- U.S. Senators are exploring several options to pass the currently-stalled American Vision for Safer Transportation Through Advancement of Revolutionary Technologies (AV START) Act before the November mid-term elections.
- Multiple sources confirmed to Smart Cities Dive that lawmakers want to either have the bill pass the full Senate by unanimous consent through addressing Senators’ remaining concerns, or they might attach it to another piece of legislation that receives floor time.
- According to the office of U.S. Sen. Gary Peters’, D-MI, the bill could be tacked onto reauthorization of the Federal Aviation Administration (FAA) or something else, depending on what gets floor time. Senate Commerce Committee spokesman Frederick Hall told Smart Cities Dive in an email the committee is "looking at different possibilities for moving the AV START Act."
After passing the Senate Commerce Committee last year by a voice vote, the AV START Act has failed to make it to the floor of the full Senate, leading lawmakers to consider other maneuvers as they try and assure its passage. Earlier this year, Peters said the growth of autonomous vehicles (AVs) would help improve road safety, although their impact on the labor force requires more study, especially in areas such as trucking.

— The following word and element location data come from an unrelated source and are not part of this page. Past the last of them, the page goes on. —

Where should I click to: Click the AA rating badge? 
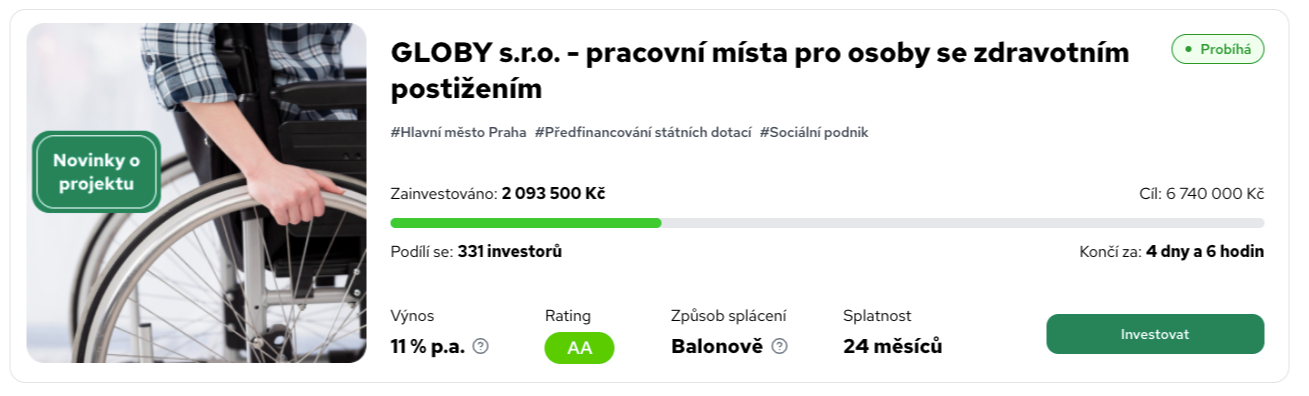579,348
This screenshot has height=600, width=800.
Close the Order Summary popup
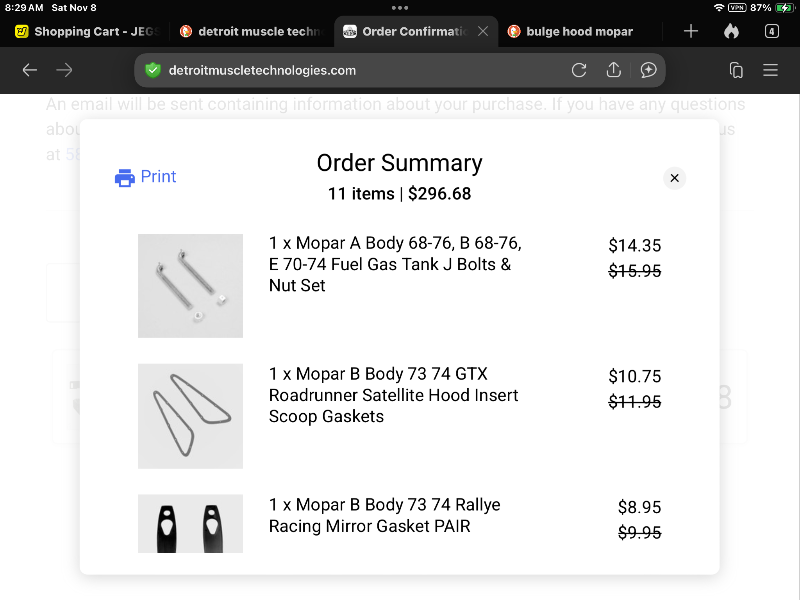click(x=675, y=178)
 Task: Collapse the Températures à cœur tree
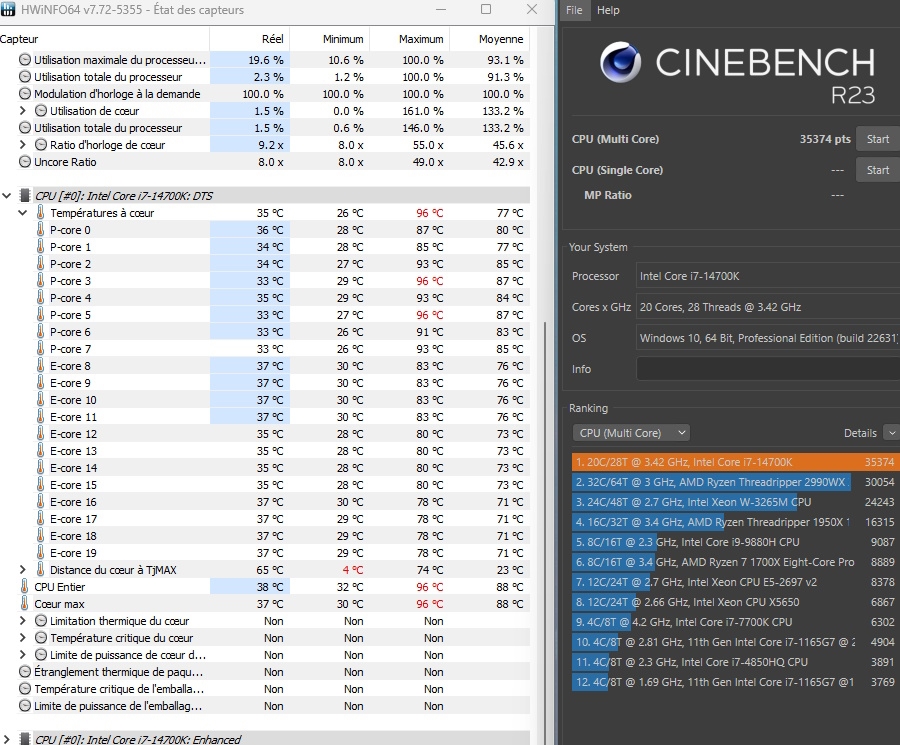coord(22,213)
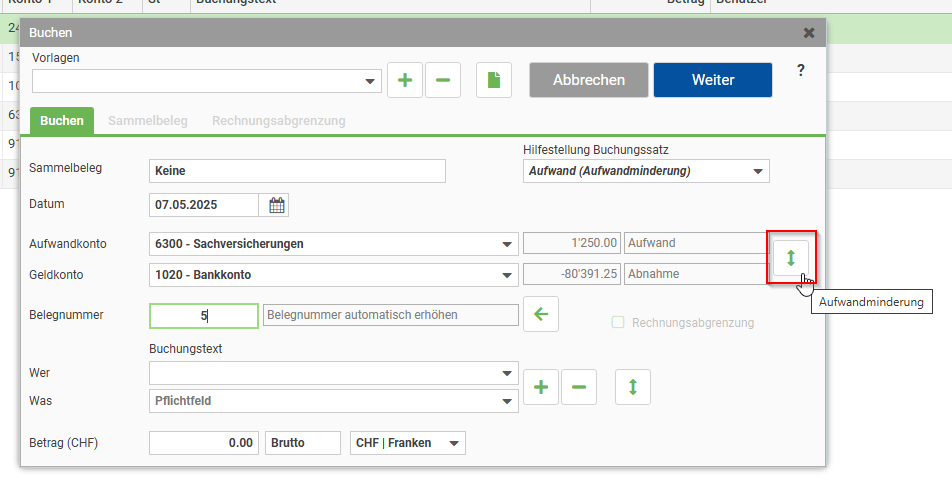Click the green document icon near Vorlagen

[494, 80]
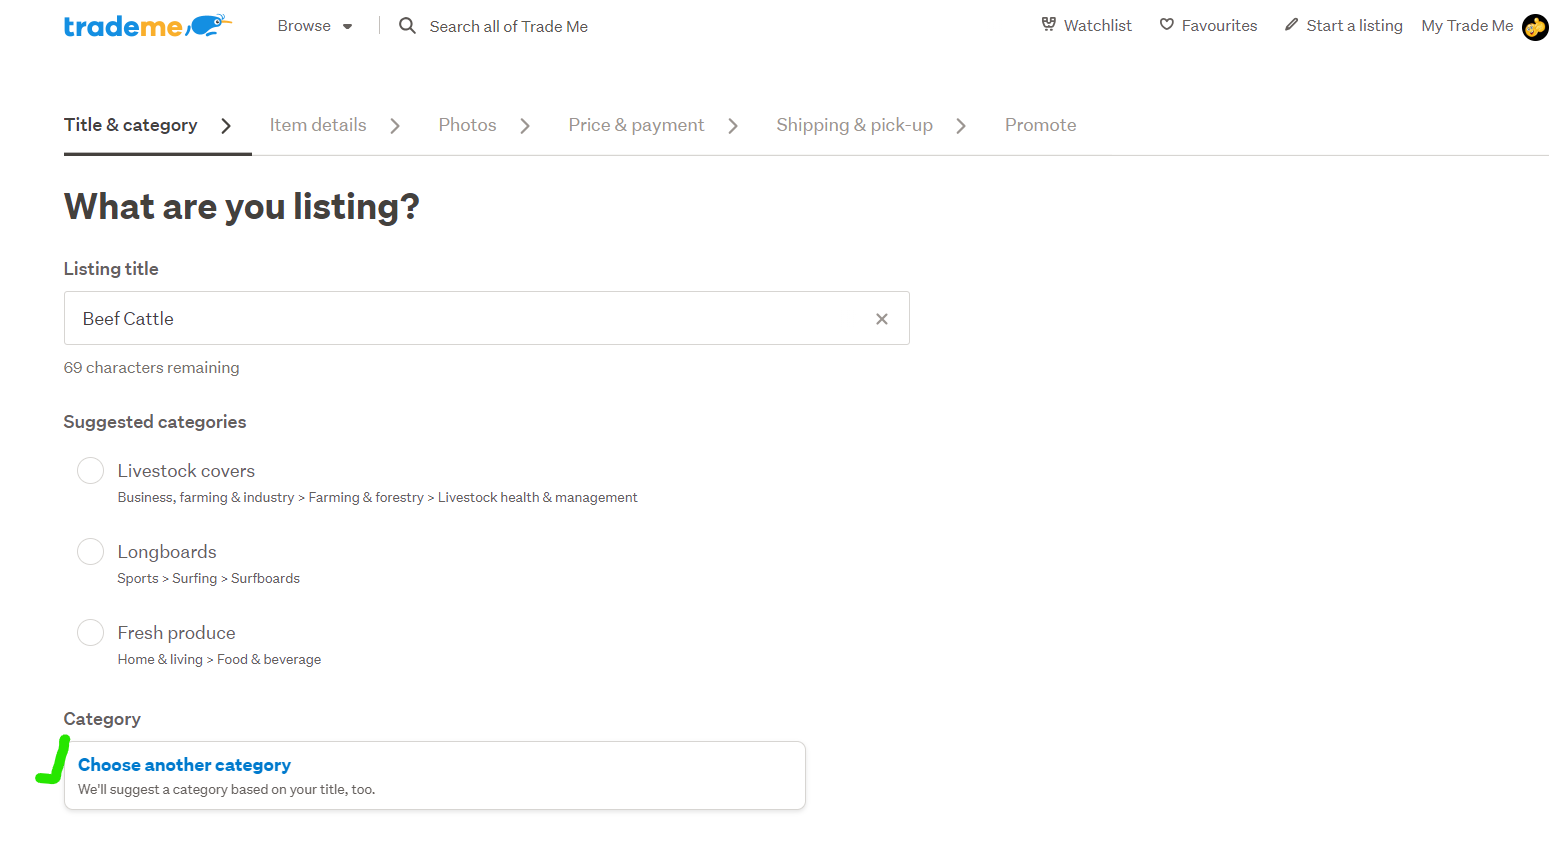The image size is (1562, 857).
Task: Click Choose another category link
Action: coord(185,765)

The legislation and the wider use of AVs have been the subject of worries from some Senators, including U.S. Sen. Dianne Feinstein, D-CA, who led a letter expressing concerns around their safety and implementation. Those concerns have played into the delay on the AV START Act’s passage, with several having placed a hold on the bill to prevent it moving forward. The letter calls for new safety standards, clear direction to federal regulators to analyze data on AV deployment, as well as the development of cybersecurity safeguards to protect that data.
Adding the bill to legislation reauthorizing the FAA could be a difficult lift given the high profile of that legislation. But with Senate Majority Leader Mitch McConnell having canceled most of the chamber’s August recess, Peters’ office expressed hope that it can get done before November with strong support from both sides of the aisle, something Hall agreed with. "We believe the legislation will attract significant bipartisan support in any floor vote," he said. The bill has also received support from the Competitive Enterprise Institute, a nonprofit dedicated to limited government.
AVs remain a hot topic in Congress, even after the House of Representatives passed its own piece of legislation, known as the SELF DRIVE Act. Earlier this week, officials with the House Energy and Commerce Committee, where the bill passed unanimously, blasted an op-ed by organizations opposed to the bill for what it described as several "myths."
And for those in the AV space, the lack of legislative certainty is causing some headaches. At this week's Meeting of the Minds Mobility Summit in Ann Arbor, MI, Joe Boissy, chief marketing officer at traffic and weather technology company Iteris said there needs to be clearer direction. "There is a lot of uncertainty, a lot of dichotomy today," he said during a panel discussion at the event.